Despite observing “some areas in which practices could be improved,” including clarifying earned time rules, the auditors reported that ODOC’s “practices were generally consistent with the earned time statutes and rules.”
The audit also examined earned time and incarceration reduction programs in New York, Oklahoma, Pennsylvania, Washington and the federal Bureau of Prisons. “However, differences in sentence structure, prison populations, and definitions of recidivism” prevented the auditors “from drawing conclusions regarding best practices.”
Further, the audit “reviewed various studies to better understand the relationship between incarceration reduction and recidivism.” Such research indicated “that recidivism is no worse for inmates receiving a [sentence] reduction.” In fact, studies in Washington and New York found “lower recidivism rates for offenders released under earned time policies.” However, the audit report did not “draw conclusions about the impact of earned time on the recidivism of inmates released in Oregon.”

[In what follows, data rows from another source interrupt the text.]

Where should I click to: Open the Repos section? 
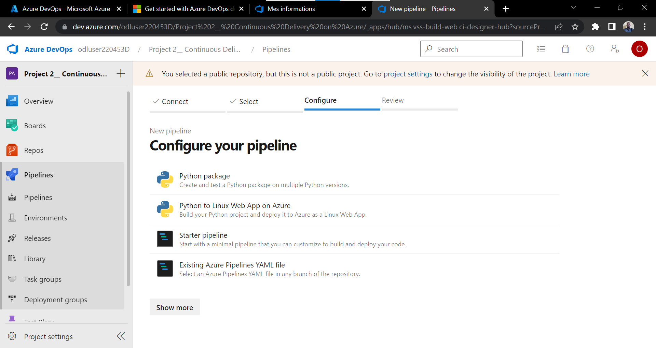[x=33, y=150]
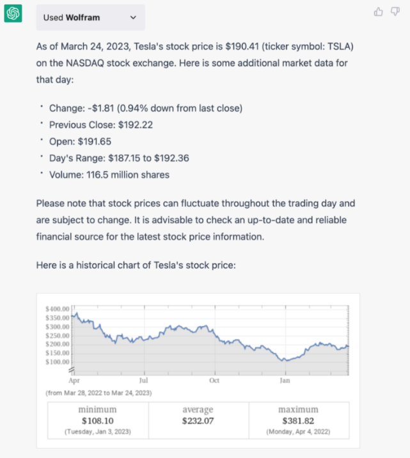The image size is (410, 458).
Task: Click the Tesla stock price line chart
Action: (x=211, y=338)
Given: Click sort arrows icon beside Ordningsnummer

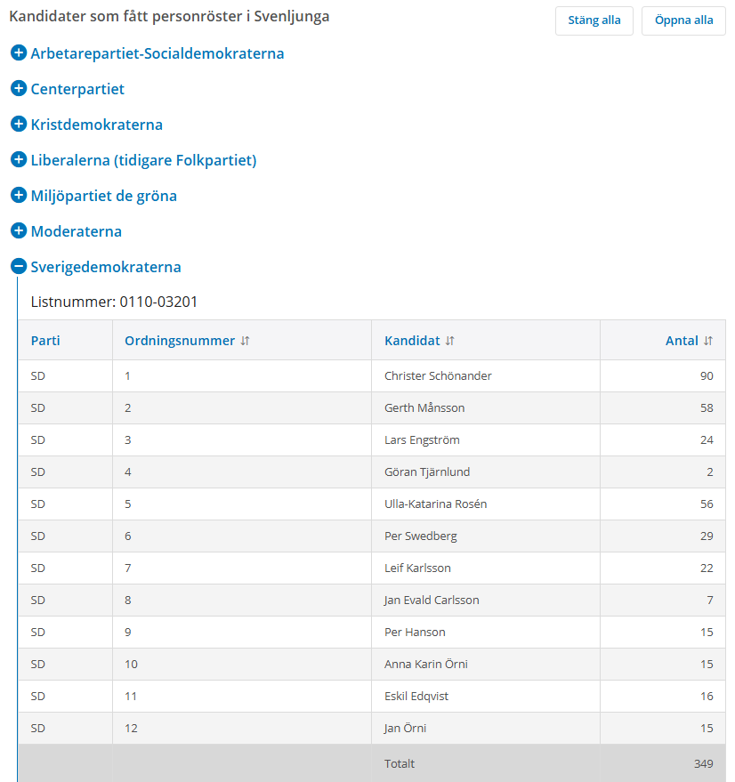Looking at the screenshot, I should click(246, 341).
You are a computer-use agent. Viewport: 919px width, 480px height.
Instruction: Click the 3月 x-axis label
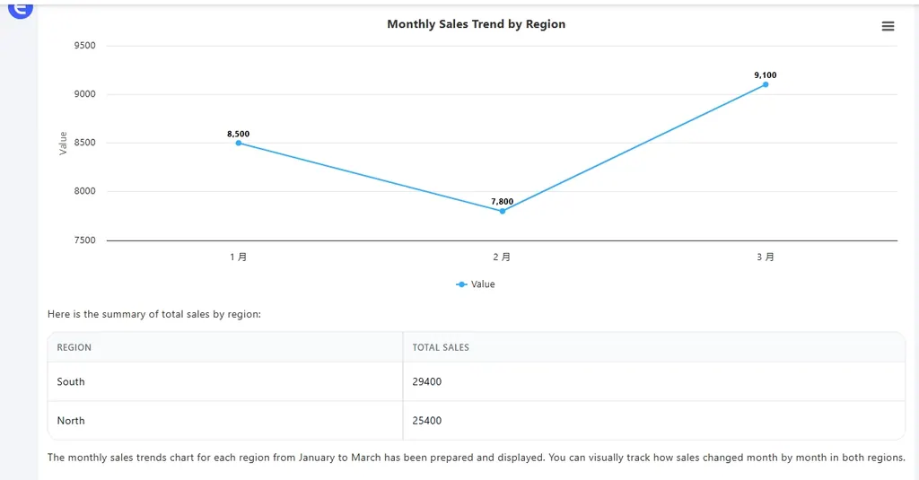tap(766, 257)

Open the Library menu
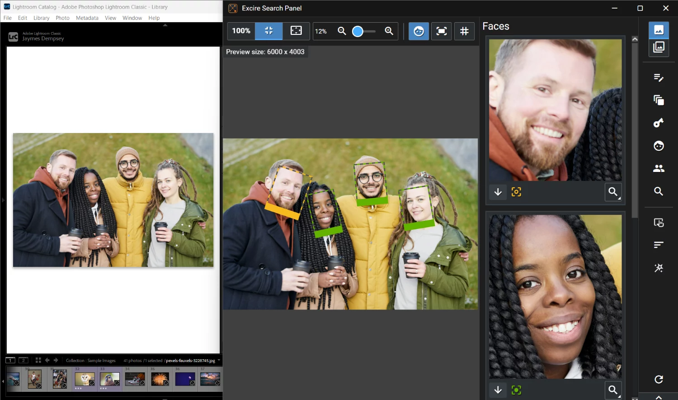click(41, 18)
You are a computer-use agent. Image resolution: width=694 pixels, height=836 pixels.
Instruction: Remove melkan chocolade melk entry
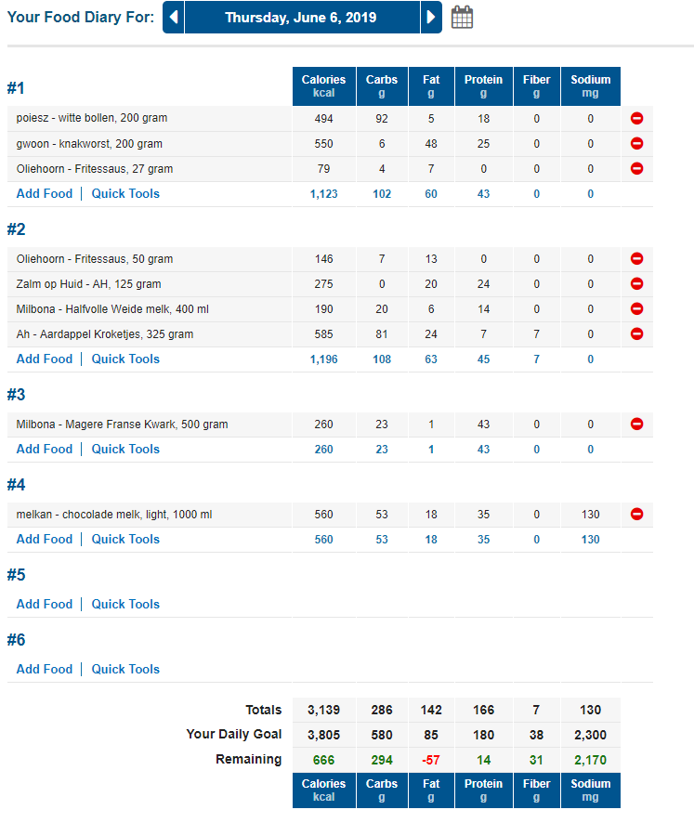tap(636, 515)
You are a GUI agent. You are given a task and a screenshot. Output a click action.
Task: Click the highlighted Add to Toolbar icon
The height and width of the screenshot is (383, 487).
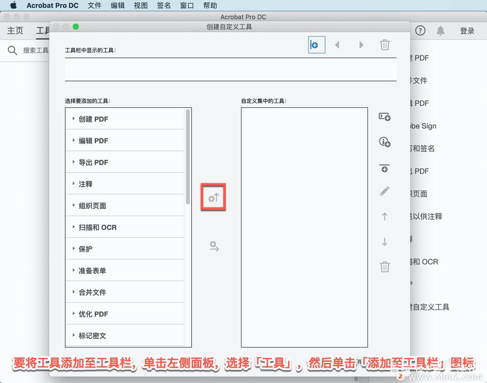(x=213, y=197)
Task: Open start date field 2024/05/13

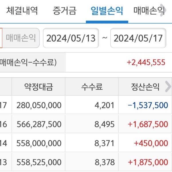Action: click(x=71, y=38)
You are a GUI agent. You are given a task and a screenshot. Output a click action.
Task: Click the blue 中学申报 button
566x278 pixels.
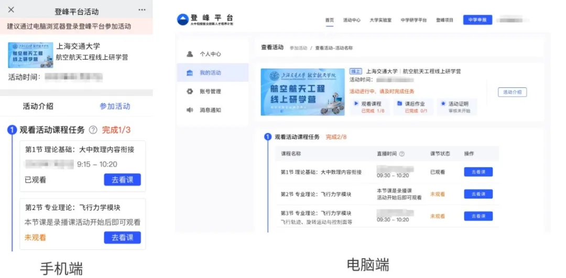(x=477, y=20)
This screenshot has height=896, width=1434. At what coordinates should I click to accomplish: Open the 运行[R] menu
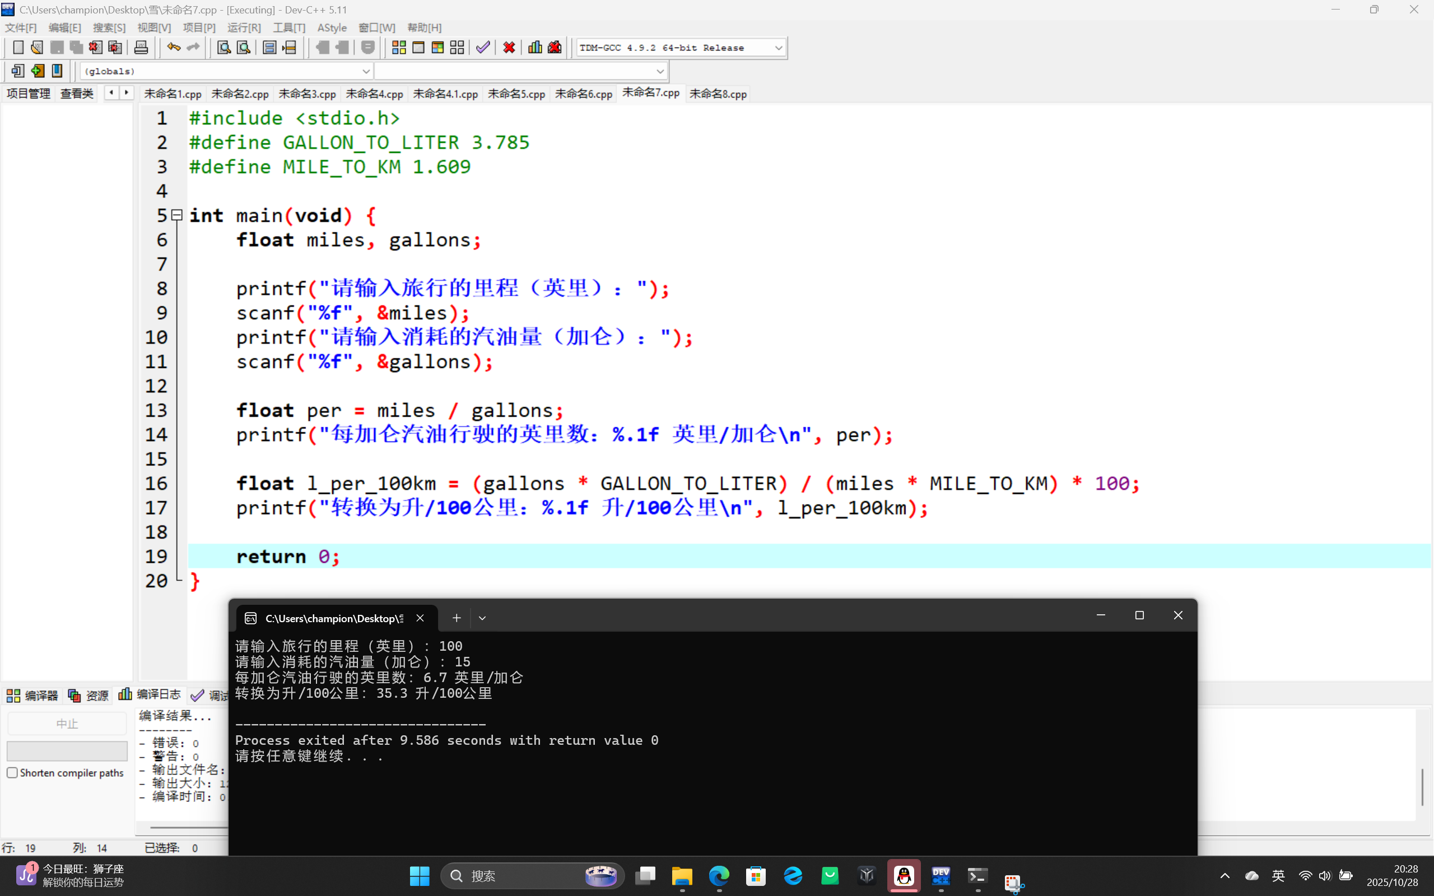pos(244,27)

“Studies of the relationship between incarceration and crime rates also appears to be mixed,” the auditors noted. The Oregon Criminal Justice Commission (CJC) and Washington State Institute of Public Policy “found that a 10% increase in incarceration rates would lead to a 2.6% decrease in the overall crime rate in Oregon and a 3.3% reduction in Washington,” according to the audit. “CJC noted that this would require an additional $73 million in prison spending per biennium in Oregon.”
“Cost-benefit analyses conducted on earned time policies seem to indicate that such policies often produce more overall benefits than costs,” the auditors concluded. The “CJC found that each dollar of incarceration costs in 2005 resulted in $1.03 in benefits in Oregon, significantly down from the $3.31 in benefits for each dollar spent in 1994.”
Copies of the report are available from the Oregon Audits Division, 255 Capitol Street NE, Suite 500, Salem, OR 97310, and on PLN’s website.